Task data.
▼

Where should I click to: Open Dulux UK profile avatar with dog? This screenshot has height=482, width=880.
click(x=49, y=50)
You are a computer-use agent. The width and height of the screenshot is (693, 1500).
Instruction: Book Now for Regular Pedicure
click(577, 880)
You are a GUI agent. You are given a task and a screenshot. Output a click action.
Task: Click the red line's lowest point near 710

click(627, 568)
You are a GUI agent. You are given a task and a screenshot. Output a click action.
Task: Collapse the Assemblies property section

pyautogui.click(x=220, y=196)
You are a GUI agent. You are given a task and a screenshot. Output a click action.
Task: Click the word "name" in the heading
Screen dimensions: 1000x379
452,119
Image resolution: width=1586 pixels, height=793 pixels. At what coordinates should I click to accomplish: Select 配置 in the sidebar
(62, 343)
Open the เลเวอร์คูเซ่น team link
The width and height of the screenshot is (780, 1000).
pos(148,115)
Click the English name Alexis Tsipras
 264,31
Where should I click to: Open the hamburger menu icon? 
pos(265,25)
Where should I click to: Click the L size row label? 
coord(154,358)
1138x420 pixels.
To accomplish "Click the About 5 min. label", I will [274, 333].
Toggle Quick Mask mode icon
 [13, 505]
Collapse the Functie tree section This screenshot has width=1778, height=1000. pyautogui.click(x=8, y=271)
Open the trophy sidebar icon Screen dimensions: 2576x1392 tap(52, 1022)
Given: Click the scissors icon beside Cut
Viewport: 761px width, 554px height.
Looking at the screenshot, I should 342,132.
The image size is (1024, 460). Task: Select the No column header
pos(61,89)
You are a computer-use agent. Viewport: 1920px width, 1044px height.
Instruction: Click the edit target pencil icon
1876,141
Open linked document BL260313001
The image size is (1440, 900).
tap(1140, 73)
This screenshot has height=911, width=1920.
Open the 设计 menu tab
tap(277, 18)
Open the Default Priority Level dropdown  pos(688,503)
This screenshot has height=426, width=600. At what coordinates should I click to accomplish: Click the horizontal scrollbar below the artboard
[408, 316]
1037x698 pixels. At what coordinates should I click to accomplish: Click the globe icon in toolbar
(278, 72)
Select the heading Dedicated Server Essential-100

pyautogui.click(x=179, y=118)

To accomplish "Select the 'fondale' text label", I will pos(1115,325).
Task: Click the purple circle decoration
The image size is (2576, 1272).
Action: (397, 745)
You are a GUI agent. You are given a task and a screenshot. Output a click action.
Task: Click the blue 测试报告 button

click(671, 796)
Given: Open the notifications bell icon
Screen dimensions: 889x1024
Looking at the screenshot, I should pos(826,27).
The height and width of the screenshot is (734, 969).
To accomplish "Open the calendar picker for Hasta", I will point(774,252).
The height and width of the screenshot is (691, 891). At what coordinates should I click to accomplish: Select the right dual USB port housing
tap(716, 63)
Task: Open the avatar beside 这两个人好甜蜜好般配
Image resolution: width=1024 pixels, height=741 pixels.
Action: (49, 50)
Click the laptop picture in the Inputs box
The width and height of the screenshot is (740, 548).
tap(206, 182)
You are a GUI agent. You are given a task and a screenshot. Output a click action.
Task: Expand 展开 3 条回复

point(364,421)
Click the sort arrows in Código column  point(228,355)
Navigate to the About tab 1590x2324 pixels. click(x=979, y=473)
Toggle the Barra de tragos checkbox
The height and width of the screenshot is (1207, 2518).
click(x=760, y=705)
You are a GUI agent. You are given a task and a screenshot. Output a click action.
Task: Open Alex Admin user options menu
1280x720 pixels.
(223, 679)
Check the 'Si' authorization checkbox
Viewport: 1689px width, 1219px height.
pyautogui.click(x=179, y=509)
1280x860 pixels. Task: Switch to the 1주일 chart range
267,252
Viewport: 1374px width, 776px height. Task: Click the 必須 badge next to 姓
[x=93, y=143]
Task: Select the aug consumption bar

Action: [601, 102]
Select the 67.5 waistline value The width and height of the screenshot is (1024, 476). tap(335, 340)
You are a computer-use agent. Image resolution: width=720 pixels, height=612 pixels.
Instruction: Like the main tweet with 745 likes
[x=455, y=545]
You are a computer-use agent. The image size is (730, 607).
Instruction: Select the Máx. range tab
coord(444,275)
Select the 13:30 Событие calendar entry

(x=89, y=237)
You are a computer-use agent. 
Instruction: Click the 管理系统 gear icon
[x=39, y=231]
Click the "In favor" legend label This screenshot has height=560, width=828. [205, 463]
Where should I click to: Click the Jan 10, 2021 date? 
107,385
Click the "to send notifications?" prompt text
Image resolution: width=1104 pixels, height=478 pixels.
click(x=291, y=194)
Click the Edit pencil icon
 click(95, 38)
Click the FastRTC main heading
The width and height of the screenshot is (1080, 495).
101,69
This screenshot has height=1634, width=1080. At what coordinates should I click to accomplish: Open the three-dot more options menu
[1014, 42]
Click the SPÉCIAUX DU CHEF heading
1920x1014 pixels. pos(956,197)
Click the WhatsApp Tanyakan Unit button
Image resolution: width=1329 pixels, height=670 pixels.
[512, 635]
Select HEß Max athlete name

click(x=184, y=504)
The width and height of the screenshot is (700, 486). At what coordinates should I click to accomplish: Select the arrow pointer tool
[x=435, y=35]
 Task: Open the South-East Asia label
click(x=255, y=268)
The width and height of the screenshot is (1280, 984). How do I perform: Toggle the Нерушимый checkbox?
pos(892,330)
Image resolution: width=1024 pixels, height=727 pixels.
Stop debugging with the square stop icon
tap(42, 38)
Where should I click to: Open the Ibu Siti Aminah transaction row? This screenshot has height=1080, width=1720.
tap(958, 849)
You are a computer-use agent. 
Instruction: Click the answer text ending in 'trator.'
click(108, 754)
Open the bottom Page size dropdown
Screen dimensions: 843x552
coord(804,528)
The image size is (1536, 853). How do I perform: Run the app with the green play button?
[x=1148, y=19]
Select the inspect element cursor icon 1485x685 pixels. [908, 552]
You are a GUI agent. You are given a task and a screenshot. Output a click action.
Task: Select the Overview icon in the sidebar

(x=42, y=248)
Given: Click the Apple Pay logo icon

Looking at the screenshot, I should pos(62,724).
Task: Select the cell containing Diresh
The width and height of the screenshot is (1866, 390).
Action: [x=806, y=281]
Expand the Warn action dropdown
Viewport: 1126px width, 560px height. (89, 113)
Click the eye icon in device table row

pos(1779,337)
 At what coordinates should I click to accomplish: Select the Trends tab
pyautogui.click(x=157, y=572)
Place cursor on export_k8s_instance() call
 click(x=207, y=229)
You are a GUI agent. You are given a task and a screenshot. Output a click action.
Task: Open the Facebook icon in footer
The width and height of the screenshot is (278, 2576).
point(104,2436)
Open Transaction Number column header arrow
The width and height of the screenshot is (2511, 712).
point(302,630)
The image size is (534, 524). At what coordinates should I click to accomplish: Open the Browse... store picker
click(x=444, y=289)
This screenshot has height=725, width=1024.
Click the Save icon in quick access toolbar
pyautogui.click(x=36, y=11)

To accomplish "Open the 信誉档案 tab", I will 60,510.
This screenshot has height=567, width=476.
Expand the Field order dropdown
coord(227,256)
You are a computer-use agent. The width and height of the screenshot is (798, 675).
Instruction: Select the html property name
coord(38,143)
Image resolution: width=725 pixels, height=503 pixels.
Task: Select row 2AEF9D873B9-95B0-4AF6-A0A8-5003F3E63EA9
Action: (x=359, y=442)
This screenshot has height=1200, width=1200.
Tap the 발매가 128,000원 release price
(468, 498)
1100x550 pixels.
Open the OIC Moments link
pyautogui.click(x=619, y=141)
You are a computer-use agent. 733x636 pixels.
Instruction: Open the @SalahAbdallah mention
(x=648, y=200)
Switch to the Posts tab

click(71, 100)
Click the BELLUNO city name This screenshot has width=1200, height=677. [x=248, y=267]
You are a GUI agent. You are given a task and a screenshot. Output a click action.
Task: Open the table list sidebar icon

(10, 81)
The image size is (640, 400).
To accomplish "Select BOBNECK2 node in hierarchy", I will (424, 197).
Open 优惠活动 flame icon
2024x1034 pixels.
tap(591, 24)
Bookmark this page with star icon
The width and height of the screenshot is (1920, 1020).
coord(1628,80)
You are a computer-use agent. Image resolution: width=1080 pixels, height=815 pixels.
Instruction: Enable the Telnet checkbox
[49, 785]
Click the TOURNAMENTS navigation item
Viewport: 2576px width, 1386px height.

▲

What the task requires. Your answer should be the lines from the one containing "You are a computer-use agent. 733x636 pixels." through the end of the records, both included, output exactly and with nothing added.

Response to this task.
You are a computer-use agent. 733x636 pixels.
Instruction: Open the @SalahAbdallah mention
(x=648, y=200)
Switch to the Posts tab

click(71, 100)
Click the BELLUNO city name This screenshot has width=1200, height=677. [x=248, y=267]
You are a GUI agent. You are given a task and a screenshot. Output a click action.
Task: Open the table list sidebar icon

(10, 81)
The image size is (640, 400).
To accomplish "Select BOBNECK2 node in hierarchy", I will (424, 197).
Open 优惠活动 flame icon
2024x1034 pixels.
tap(591, 24)
Bookmark this page with star icon
The width and height of the screenshot is (1920, 1020).
coord(1628,80)
You are a computer-use agent. Image resolution: width=1080 pixels, height=815 pixels.
Instruction: Enable the Telnet checkbox
[49, 785]
Click the TOURNAMENTS navigation item
Viewport: 2576px width, 1386px height.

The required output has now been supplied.